** Extract to read **
** begin **

Arnold Kevin Ebiketie ( ; born January 23, 1999) is a Cameroonian-born American football outside linebacker for the Atlanta Falcons of the National Football League (NFL). He played college football at Temple before transferring to Penn State.

High school career
Ebiketie originally attended Richard Montgomery High School in Rockville, Maryland before transferring to Albert Einstein High School in Kensington, Maryland. As a senior he had 21.5 sacks. He committed to Temple University to play college football.

College career
Ebiketie played at Temple from 2017 to 2020. While there he had 58 tackles and six sacks. After the 2020 season he transferred to Penn State University. He became a starter his first year at Penn State.

** end **

** Data section **
** begin **

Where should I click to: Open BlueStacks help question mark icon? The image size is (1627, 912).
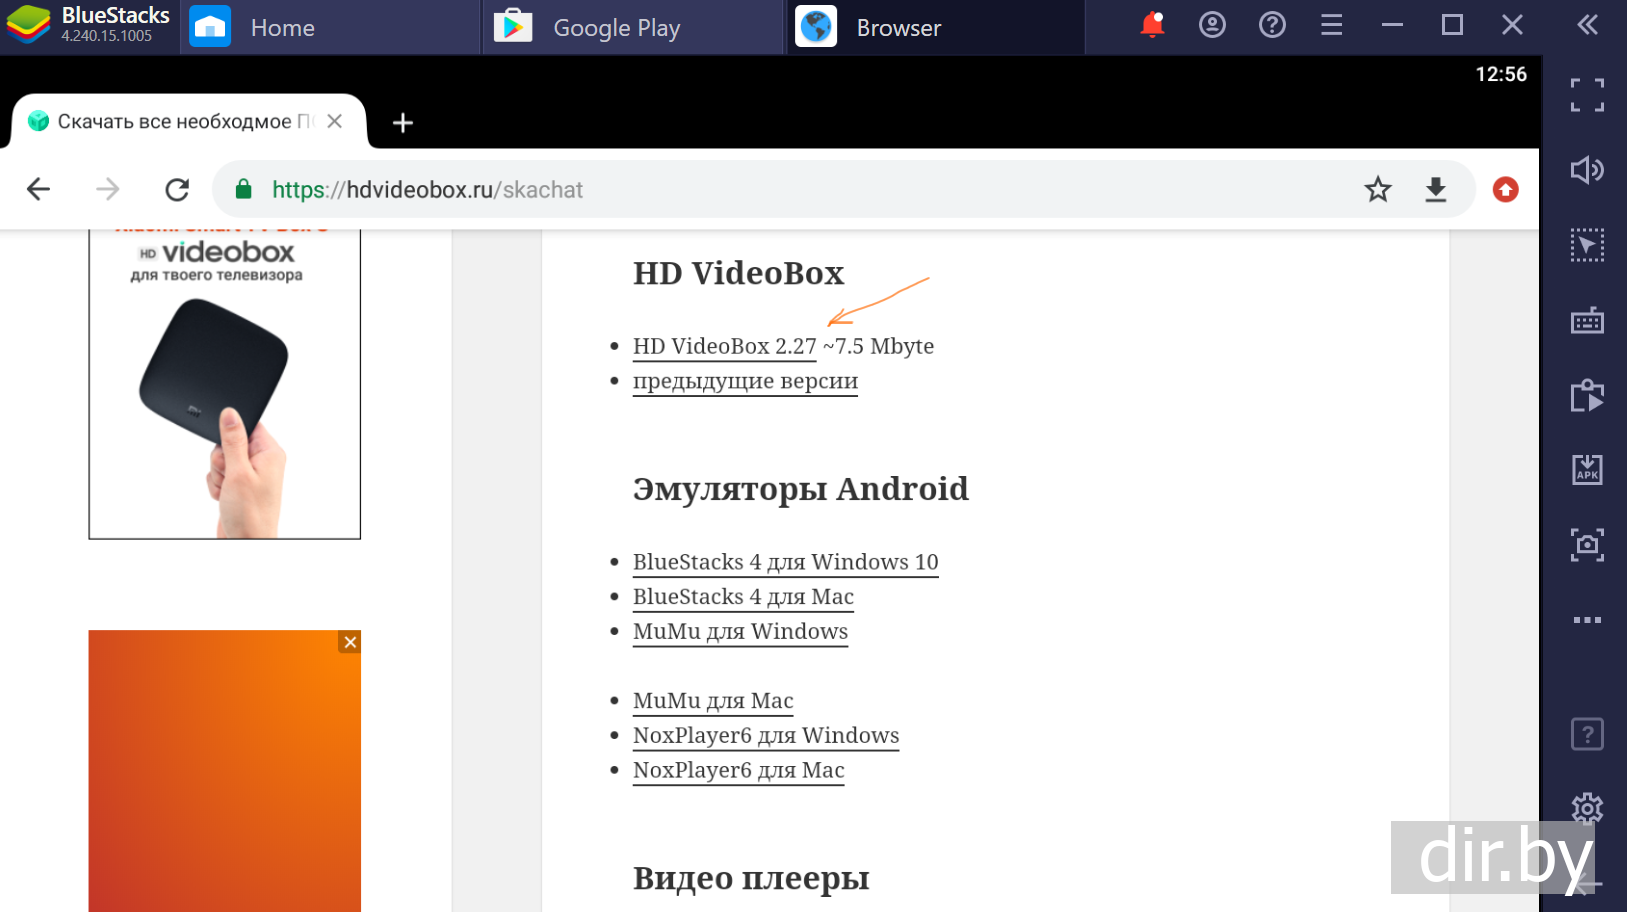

** end **

** Task prompt **
Recast the paragraph in the Arnold Ebiketie profile that begins "Ebiketie played at Temple" as a short bulleted list that keeps its main facts.

** Answer to the problem **
- Played at Temple from 2017 to 2020
- Recorded 58 tackles and six sacks at Temple
- Transferred to Penn State University after the 2020 season
- Became a starter in his first year at Penn State